The district attorney hasn’t completed its review of Miles’ death. Without an inspector general, there is no independent office looking into whether deputies violated department policies.

Braziel’s inquiry into the October 2016 shooting in Fair Oaks was resolved more quietly.

According to his review, a sheriff’s deputy with the last name Taylor was patrolling a residential street at 3:19 a.m. that Sunday when a man ran past, followed by a Mercedes driven by Brittany Nicholls.

Taylor stopped the car and learned that Nicholls was driving without a license. Instead of fully exiting the car as she was told, Nicholls allegedly put it in gear and pulled away while the deputy was reaching through the driver’s window. Taylor got clear and fired at the car as it drove away, striking it at least three times, Braziel found.

Braziel said his review of the evidence showed that Taylor wasn’t in danger when he sent five rounds toward the occupied vehicle, and that he had enough information, including Nicholls’ ID, to arrest her later.

“The use of deadly force against Nicholls was not reasonable or necessary and placed Nicholls and the two passengers at risk of serious injury or death,” he wrote.

He recommended the department investigate whether Taylor violated department policy. It’s unclear whether that recommendation was followed.

The county said last week it was preparing to release a request for proposals seeking applicants for a new inspector general, but the sheriff and supervisors don’t even agree what authority the position should have.

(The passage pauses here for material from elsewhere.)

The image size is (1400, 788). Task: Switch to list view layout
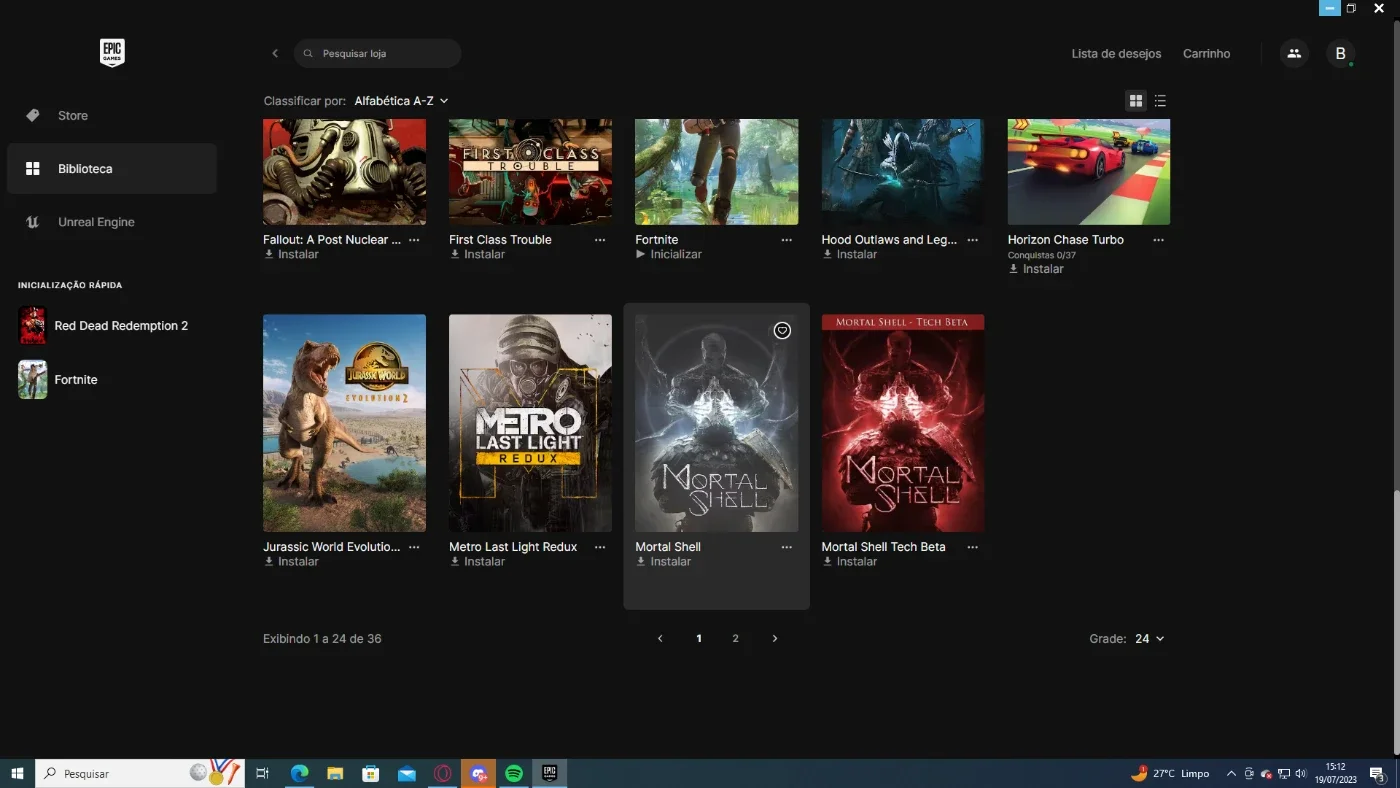point(1160,101)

It’s still unresolved whether the sheriff should be able to lock out an inspector.

In a phone interview last week, Supervisor Don Nottoli acknowledged the open question could shape the quality of candidates.

Most supervisors avoid the topic altogether. The offices of Supervisors Patrick Kennedy and Susan Peters didn’t respond to requests for comment. Supervisor Phil Serna’s office said he was unavailable. Supervisor Sue Frost’s chief of staff said the board is mostly agreed the county needs an inspector general, but not what that looks like.

“The debate was not whether we want some puppet or whether we don’t want some puppet,” said Matt Hedges. “The debate is what can we legally do?”

Legally, the board can do everything from weakening the inspector general to granting it subpoena powers over the Sheriff’s Department. But supervisors have shown little appetite for taking on the sheriff.

One thing is certain: The political landscape has changed since the county created the inspector general role in 2007. The public expects greater transparency and California lawmakers have insisted on it, passing laws that require law enforcement agencies to release the kind of footage and personnel records Jones has spent his career black-boxing.

If there’s no inspector general to monitor a department whose laundry is now more in the open than ever before, public trust could suffer, Nottoli said.

“I’m concerned right now that we’re bare,” Nottoli said. “There’s nobody there. If you call that number, I don’t even know if someone will pick up.”